A TEENAGER had been handed a curfew after he was found guilty of a hate crime against a transgender PCSO.

Declan Joel Armstrong, 19, of Victory Court in Mold, had denied using threatening words or behaviour against Connor Freel in October last year, but had been convicted following a trial on January 23. PCSO Freel had been out on patrol, in full uniform, on October 16 and was walking down Chester Street, in the direction of Mold Police station when he noticed Armstrong and a female friend, who were both on push bikes on the opposite side of the road.

Rhian Jackson, prosecuting, said how PCSO Freel had known both the defendant and his friend for around 12 years, having grown up with them in the local community. It was around 12 noon when Armstrong shouted in the officer's direction, "is it a boy or is it a girl", which he took as being aimed at him, as a transgender person. The female with Armstrong smiled at the officer and the exact same comment was shouted at him again. The incident left the officer feeling "upset and embarrassed" as the town had been busy at the time with plenty of footfall from the weekly market that was taking place that day.

PCSO Freel works closely with North Wales Police Diversity Unit and took part in a campaign in 2018 to highlight the challenges faced by people who have transitioned from one sex to another and the hate crime they can be subjected to. He decided to make a complaint about the abusive comments shouted at him by Armstrong, as he felt they had been done with very little regard for the uniform he was wearing at the time.

In a victim personal statement, PCSO Freel said he regularly talks to youths about the importance of recognising and reporting hate crime against transgender people. He said he knew he was putting himself "in the public eye" and in a vulnerable position when taking such an active lead on the issue and becoming involved in promoting diversity. The comments made by Armstrong had caused him "distress" and "embarrassment" and he stated how he had joined North Wales Police to stand up for marginalised members of the community.

He said it was not acceptable to shout abuse and especially at people who were there to protect the public and how the incident had left him feeling reluctant to undertake foot patrols in the area as it might lead to more negative behaviour. However, he said that not challenging such behaviour would only seek to re-enforce that it was acceptable.

When interviewed by police, Armstrong told officers he had been cycling back to his friend's home after they had both been the chip shop for their lunch and that he didn't make the alleged comments.

Probation officer Tracey Flavell, who interviewed Armstrong before the hearing, told the court that although he had been found guilty at a trial, he continued to deny he had made the comments and suggested because the town centre had been busy on the day, that PCSO Freel had "made a mistake". She said Armstrong had no underlying derogatory attitudes but was unable to analyse it any further due to him maintained his innocence.

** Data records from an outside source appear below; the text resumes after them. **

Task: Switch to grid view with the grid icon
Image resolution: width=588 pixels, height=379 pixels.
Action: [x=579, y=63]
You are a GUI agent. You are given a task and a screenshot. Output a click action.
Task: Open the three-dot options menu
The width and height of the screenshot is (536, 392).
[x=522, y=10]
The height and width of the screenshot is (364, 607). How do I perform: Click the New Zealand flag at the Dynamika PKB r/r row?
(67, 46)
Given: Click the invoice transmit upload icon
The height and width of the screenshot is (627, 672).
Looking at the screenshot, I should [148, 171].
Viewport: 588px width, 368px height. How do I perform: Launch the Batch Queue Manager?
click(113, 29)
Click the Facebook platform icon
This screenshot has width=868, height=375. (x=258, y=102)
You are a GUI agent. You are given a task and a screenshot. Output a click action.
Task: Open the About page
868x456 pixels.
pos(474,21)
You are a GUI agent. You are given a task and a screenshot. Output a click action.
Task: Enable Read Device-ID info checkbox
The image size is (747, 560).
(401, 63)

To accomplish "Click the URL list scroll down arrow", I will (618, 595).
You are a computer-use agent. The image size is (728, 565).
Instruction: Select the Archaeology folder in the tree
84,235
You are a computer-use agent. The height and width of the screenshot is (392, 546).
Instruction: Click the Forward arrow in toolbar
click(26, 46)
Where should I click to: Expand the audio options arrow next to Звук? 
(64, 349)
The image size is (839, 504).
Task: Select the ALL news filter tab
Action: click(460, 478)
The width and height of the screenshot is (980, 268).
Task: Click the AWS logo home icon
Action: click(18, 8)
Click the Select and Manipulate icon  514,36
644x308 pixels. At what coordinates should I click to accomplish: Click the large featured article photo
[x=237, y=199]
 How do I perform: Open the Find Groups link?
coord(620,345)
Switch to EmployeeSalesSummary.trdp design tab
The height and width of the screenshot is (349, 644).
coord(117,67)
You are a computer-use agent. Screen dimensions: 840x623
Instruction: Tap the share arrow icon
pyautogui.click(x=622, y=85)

Mrs Flavell told the court that Armstrong, who has Asperger's, lived with his mother and grand parents, and acted as a full time carer for the man he consider's to be his father, assisting him with shopping tasks around his home. She said that although Armstrong demonstrated limited maturity, she considered him to be of low risk of a reconviction and that the intervention of probation was not necessary at this stage, due to a lack of a pattern in his behaviour. She did however state that he had shown some insight into the distress that could be caused by making such comments.

Gary Harvey, defending, said his client had told him that he doesn't really know the victim at all and holds no prejudice against anyone. Armstrong would be very embarrassed to read about the incident in the paper, he said, and that the matter would clearly "taint him". Mr Harvey said his client had been through enough stress to consider appealing against his conviction and requested that the District Judge consider him as a man of good character.

District Judge Roger Lowe agreed and told Armstrong that he had not heard the evidence against him but that the Magistrates had found him guilty following a trial. He went on to say that he would be taking the view of the probation service that he did not hold any prejudicial views or have entrenched discriminatory attitudes.

District Judge Lowe said how the incident had been aggravated by the fact Mr Freel was a PCSO and had been on uniformed duty at the time and that he would have to uplift his sentence due to the nature of the crime.

Armstrong must observe a curfew between the hours of 9pm-7am for the next 12 weeks and was ordered to pay £200 compensation to his victim, which the Judge said he hoped Mr Freel wouldn't be insulted by, but he "had to put a figure on it". Armstrong must also pay costs of £300 and a surcharge of £90.